» Directions: Please return the records below exactly as they stand.

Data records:
::::::::
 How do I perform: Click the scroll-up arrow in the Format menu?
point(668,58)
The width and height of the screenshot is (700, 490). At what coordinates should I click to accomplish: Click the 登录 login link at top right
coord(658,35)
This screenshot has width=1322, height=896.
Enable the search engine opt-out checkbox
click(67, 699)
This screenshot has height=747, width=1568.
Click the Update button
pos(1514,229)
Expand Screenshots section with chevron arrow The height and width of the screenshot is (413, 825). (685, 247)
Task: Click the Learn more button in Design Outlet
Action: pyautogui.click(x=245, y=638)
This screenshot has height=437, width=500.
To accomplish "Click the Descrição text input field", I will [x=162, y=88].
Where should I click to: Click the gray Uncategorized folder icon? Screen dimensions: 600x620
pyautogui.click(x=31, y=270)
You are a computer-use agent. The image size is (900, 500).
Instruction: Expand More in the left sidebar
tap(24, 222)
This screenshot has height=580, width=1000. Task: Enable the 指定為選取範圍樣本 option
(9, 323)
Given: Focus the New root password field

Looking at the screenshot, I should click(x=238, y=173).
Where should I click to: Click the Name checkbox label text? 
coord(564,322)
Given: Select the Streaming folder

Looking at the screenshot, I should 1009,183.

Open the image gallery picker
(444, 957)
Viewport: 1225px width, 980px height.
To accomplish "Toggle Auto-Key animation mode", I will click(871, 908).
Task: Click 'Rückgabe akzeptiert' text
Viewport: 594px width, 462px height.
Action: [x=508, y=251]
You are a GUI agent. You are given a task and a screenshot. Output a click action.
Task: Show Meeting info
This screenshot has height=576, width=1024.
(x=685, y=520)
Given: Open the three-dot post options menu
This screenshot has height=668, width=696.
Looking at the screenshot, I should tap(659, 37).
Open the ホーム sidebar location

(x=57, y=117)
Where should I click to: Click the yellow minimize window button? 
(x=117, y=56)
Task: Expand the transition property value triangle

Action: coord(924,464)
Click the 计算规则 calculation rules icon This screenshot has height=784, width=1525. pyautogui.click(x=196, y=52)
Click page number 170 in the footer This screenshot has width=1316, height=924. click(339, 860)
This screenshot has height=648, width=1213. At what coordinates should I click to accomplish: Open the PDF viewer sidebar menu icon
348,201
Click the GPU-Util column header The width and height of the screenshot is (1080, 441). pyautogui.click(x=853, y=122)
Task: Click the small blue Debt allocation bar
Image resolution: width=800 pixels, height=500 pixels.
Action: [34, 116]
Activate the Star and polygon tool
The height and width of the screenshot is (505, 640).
::::::::
» Result below:
 How do I perform: Click the scroll-up arrow in the Format menu?
point(668,58)
The width and height of the screenshot is (700, 490). At what coordinates should I click to accomplish: Click the 登录 login link at top right
coord(658,35)
This screenshot has width=1322, height=896.
Enable the search engine opt-out checkbox
click(67, 699)
This screenshot has height=747, width=1568.
Click the Update button
pos(1514,229)
Expand Screenshots section with chevron arrow The height and width of the screenshot is (413, 825). (685, 247)
Task: Click the Learn more button in Design Outlet
Action: pyautogui.click(x=245, y=638)
This screenshot has height=437, width=500.
To accomplish "Click the Descrição text input field", I will [x=162, y=88].
Where should I click to: Click the gray Uncategorized folder icon? Screen dimensions: 600x620
pyautogui.click(x=31, y=270)
You are a computer-use agent. The image size is (900, 500).
Instruction: Expand More in the left sidebar
tap(24, 222)
This screenshot has height=580, width=1000. Task: Enable the 指定為選取範圍樣本 option
(9, 323)
Given: Focus the New root password field

Looking at the screenshot, I should click(x=238, y=173).
Where should I click to: Click the Name checkbox label text? 
coord(564,322)
Given: Select the Streaming folder

Looking at the screenshot, I should 1009,183.

Open the image gallery picker
(444, 957)
Viewport: 1225px width, 980px height.
To accomplish "Toggle Auto-Key animation mode", I will click(871, 908).
Task: Click 'Rückgabe akzeptiert' text
Viewport: 594px width, 462px height.
Action: [x=508, y=251]
You are a GUI agent. You are given a task and a screenshot. Output a click action.
Task: Show Meeting info
This screenshot has height=576, width=1024.
(x=685, y=520)
Given: Open the three-dot post options menu
This screenshot has height=668, width=696.
Looking at the screenshot, I should tap(659, 37).
Open the ホーム sidebar location

(x=57, y=117)
Where should I click to: Click the yellow minimize window button? 
(x=117, y=56)
Task: Expand the transition property value triangle

Action: coord(924,464)
Click the 计算规则 calculation rules icon This screenshot has height=784, width=1525. pyautogui.click(x=196, y=52)
Click page number 170 in the footer This screenshot has width=1316, height=924. click(339, 860)
This screenshot has height=648, width=1213. At what coordinates should I click to accomplish: Open the PDF viewer sidebar menu icon
348,201
Click the GPU-Util column header The width and height of the screenshot is (1080, 441). pyautogui.click(x=853, y=122)
Task: Click the small blue Debt allocation bar
Image resolution: width=800 pixels, height=500 pixels.
Action: [34, 116]
Activate the Star and polygon tool
The height and width of the screenshot is (505, 640).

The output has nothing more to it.